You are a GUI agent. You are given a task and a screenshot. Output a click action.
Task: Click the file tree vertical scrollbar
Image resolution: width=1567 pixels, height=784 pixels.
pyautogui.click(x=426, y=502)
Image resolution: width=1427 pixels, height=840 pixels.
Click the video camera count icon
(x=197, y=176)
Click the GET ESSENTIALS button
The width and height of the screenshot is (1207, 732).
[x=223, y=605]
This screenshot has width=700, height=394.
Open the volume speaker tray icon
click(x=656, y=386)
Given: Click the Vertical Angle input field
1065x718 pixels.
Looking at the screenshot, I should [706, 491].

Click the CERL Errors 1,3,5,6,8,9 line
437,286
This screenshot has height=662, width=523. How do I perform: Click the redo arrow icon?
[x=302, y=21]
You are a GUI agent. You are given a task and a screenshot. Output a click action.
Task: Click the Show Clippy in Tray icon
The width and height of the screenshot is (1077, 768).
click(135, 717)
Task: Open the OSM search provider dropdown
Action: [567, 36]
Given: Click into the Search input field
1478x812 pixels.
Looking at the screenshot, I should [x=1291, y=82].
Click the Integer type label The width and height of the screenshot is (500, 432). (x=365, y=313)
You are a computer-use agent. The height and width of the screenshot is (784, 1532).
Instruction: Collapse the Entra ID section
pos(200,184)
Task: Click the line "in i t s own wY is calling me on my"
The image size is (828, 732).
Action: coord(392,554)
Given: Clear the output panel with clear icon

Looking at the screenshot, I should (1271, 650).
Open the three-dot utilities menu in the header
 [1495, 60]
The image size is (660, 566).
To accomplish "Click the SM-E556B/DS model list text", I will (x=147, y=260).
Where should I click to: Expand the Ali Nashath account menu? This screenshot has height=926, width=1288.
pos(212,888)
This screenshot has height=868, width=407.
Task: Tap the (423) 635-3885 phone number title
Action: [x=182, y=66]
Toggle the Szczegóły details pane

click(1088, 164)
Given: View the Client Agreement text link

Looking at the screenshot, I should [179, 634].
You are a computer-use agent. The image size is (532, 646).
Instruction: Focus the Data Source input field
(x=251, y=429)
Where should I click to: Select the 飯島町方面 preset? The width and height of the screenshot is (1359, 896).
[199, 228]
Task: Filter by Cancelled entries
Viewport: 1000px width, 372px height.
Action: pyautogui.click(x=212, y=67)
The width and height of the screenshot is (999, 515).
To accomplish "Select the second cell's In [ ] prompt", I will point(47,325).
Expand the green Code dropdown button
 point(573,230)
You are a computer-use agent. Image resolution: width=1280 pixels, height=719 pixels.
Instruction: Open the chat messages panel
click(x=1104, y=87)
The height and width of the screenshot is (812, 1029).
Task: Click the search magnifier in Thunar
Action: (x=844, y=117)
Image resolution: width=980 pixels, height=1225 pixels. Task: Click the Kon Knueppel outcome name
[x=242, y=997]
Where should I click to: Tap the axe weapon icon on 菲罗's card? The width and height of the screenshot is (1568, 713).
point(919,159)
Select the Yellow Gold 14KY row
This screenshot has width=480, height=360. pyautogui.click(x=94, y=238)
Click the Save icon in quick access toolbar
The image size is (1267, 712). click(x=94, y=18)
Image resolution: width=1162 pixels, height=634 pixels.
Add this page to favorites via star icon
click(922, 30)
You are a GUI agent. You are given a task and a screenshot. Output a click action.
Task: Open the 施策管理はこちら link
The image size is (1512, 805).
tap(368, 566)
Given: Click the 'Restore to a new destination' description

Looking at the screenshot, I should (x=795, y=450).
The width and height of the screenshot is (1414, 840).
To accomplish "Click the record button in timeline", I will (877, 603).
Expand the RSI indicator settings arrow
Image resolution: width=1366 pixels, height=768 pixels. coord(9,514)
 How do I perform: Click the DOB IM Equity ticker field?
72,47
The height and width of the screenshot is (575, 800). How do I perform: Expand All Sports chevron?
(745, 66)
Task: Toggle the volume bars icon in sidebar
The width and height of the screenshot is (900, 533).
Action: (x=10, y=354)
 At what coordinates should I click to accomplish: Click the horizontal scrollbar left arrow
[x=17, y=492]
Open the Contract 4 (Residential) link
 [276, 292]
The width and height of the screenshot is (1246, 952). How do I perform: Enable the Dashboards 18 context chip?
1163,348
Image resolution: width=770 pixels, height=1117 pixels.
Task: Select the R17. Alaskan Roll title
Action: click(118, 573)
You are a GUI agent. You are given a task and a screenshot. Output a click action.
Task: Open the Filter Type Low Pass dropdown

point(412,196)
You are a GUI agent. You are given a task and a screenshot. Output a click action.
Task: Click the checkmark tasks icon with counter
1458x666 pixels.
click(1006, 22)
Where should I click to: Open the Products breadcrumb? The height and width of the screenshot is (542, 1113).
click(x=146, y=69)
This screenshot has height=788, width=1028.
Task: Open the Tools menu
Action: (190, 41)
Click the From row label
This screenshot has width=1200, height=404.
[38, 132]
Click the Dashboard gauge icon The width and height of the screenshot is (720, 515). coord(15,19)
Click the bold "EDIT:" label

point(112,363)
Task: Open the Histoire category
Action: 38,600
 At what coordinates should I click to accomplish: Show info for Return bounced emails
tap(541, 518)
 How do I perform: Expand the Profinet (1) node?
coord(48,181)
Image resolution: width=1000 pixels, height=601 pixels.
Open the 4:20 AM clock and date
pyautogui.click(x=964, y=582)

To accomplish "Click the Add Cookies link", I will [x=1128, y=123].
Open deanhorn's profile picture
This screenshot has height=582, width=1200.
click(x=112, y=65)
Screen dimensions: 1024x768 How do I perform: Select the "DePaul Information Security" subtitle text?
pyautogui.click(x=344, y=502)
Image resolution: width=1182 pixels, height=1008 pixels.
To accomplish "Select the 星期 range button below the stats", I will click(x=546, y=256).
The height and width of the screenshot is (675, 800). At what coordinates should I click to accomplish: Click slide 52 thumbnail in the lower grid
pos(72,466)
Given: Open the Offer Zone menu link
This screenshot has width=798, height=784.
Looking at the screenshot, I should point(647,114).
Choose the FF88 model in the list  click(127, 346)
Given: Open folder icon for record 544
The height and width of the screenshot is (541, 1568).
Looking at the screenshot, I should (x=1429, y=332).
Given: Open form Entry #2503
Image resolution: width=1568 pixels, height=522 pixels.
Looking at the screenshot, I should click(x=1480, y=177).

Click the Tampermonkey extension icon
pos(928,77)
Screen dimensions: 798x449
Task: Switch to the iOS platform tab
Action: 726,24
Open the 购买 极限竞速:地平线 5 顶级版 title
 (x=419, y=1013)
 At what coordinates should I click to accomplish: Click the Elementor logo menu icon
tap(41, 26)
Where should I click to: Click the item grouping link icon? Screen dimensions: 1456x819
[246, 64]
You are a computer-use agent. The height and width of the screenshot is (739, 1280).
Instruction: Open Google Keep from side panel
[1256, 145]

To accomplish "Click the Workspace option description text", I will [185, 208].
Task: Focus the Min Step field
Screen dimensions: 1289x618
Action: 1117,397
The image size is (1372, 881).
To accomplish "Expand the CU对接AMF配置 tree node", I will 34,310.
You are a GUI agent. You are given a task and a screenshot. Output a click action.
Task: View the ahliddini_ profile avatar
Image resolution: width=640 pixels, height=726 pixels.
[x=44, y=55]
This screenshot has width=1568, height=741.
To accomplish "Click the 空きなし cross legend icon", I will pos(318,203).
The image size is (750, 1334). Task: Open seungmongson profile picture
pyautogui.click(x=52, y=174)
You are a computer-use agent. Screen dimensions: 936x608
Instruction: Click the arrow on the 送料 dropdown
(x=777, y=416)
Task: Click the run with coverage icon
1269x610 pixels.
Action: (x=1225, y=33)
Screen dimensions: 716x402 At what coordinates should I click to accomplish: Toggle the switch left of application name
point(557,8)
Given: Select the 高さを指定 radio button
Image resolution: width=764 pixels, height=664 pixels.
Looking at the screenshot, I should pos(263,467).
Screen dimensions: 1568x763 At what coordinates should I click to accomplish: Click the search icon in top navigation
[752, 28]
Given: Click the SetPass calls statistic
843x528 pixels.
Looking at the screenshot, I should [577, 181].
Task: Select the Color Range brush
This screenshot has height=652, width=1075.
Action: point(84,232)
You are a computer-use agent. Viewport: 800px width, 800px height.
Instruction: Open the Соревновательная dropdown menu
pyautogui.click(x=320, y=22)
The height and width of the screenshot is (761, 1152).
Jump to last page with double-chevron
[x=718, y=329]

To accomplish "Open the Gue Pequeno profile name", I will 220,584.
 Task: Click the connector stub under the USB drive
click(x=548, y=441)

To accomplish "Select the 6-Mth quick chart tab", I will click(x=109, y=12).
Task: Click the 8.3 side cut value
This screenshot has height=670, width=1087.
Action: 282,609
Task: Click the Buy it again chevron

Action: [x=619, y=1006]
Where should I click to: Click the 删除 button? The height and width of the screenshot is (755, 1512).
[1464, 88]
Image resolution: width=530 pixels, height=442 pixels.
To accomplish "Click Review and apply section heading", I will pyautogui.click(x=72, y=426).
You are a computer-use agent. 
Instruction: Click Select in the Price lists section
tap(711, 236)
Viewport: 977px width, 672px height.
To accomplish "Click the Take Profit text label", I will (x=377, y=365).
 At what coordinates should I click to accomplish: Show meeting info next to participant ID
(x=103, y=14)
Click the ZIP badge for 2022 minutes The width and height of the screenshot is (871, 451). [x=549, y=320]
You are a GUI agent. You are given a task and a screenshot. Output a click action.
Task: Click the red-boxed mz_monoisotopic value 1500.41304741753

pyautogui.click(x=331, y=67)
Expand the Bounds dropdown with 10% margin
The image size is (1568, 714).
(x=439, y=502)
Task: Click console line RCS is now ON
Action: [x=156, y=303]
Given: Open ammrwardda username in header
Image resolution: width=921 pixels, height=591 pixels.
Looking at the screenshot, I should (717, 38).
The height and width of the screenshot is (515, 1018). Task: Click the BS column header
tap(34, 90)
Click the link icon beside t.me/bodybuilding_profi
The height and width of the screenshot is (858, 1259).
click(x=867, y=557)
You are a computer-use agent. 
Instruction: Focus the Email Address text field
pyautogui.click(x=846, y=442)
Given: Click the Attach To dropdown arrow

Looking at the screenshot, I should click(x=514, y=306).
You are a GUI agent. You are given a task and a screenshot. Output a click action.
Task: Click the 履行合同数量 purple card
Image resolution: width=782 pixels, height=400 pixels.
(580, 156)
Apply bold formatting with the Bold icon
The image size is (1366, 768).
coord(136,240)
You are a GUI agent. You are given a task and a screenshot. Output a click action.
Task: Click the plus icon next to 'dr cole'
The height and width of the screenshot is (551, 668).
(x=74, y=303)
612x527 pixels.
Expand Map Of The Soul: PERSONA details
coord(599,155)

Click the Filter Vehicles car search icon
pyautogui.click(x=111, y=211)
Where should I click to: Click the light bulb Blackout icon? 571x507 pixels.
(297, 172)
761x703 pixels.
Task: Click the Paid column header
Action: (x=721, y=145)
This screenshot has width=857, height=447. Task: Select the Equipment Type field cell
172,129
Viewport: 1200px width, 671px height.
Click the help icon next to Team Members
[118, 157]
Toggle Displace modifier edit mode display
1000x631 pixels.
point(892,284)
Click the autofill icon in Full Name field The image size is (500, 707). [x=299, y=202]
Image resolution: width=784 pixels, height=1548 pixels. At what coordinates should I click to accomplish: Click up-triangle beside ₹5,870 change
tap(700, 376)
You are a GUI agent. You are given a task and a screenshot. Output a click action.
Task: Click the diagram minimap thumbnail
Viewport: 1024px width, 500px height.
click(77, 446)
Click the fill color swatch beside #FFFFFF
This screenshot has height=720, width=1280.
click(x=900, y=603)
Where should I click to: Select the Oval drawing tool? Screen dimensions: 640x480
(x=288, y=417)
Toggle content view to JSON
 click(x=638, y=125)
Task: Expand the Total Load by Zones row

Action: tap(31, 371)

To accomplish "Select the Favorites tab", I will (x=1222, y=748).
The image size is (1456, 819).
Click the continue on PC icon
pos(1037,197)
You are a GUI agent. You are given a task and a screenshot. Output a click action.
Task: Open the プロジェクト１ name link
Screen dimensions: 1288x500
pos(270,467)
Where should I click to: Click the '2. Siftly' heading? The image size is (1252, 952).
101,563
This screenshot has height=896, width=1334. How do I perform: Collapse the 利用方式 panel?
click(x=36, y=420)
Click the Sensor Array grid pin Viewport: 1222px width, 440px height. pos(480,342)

## Problem
Throughout the data above, copy all lines where the word "tree" is found.

## Task solution
Task: Click the file tree vertical scrollbar
To accomplish "Expand the CU对接AMF配置 tree node", I will 34,310.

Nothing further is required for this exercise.